Philip Cortelyou Johnson first studied at Harvard University in the late 1920s, earning a degree in architectural history in 1930. At that time, he went to work at the Museum of Modern Art (MoMA) in New York, becoming the first director of the museum’s department of architecture. He directed the modern architecture exhibition at MoMA, introducing the principles of European modern architecture to Americans, and he followed this with his book The International Style: Architecture since 1922, co-authored with Henry-Russell Hitchcock.

In 1940 Johnson returned to Harvard to work on a second degree and, studying under Marcel Breuer, he earned a BArch in 1943. For the next three years, he practiced architecture in Cambridge; in 1946 he returned to MoMA to work again as the director of architecture. He became a trustee of MoMA in 1958.
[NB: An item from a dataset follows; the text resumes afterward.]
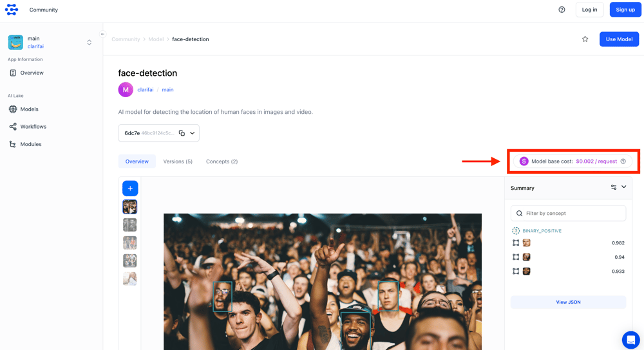Copy the model version ID
The width and height of the screenshot is (644, 350).
click(x=182, y=133)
In 1953 Johnson established his firm Philip Johnson Alan Ritchie with an old friend from England. From 1964 to 1967, he worked with Richard Foster, and from 1967 until he retired in 1991, he worked with John Burgee.

In 1979 Johnson received the first Pritzker Architecture Prize. In 1975 The Glass House in New Caanan, Conn., a building he designed for his own residence, received the AIA Twenty-five Year Award.

Johnson is known for introducing and popularizing European modernism to America, and he coined the term International Style to reflect the evolving approach. His own approach also evolved over the years, and he maintained a passion for promoting new and important design movements to support the growth of architecture practice.

Johnson believed that architecture should be concerned more with its aesthetic purpose than with the client’s needs. Emphasizing beauty and style above all else, he rejected the idea that architecture must address the purposes and needs of a building’s users.